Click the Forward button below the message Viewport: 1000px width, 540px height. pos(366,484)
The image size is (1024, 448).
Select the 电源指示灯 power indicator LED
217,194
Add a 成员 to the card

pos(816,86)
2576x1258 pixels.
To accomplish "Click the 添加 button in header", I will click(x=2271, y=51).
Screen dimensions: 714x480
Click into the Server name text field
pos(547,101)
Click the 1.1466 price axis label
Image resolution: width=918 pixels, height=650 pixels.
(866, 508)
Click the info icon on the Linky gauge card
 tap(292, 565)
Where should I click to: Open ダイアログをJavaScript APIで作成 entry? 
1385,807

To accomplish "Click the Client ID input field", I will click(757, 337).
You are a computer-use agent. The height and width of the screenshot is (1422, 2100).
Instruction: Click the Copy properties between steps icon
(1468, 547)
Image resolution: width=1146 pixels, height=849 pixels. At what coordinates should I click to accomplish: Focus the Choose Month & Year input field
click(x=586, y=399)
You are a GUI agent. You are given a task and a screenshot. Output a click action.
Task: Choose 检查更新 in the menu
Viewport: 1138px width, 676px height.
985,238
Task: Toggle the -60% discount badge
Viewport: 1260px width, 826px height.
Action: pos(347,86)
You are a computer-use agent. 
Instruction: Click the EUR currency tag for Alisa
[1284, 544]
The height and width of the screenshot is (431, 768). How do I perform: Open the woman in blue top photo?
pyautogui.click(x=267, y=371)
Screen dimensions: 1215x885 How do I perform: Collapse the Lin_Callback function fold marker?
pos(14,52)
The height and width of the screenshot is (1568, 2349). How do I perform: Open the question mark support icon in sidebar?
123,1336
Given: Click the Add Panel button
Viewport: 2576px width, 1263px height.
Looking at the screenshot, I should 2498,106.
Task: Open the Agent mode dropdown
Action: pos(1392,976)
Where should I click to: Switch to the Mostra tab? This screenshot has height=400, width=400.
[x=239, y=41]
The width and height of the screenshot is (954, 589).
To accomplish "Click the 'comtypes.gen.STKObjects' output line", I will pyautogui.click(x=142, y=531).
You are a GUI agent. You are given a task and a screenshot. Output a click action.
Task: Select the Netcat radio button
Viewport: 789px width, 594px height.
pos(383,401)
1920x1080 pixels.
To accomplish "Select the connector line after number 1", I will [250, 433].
================
**YOUR OBJECTIVE:**
Express the data from the line with "Task: Toggle the -60% discount badge" to the line with "pyautogui.click(x=267, y=371)" as a two-column CSV with the headers request and answer, one row for each, so that every text and every answer sits in a single quoted field with its line breaks turned into spaces.

**TASK SOLUTION:**
request,answer
"Task: Toggle the -60% discount badge Viewport: 1260px width, 826px height.","Action: pos(347,86)"
"You are a computer-use agent. Instruction: Click the EUR currency tag for Alisa","[1284, 544]"
"The height and width of the screenshot is (431, 768). How do I perform: Open the woman in blue top photo?","pyautogui.click(x=267, y=371)"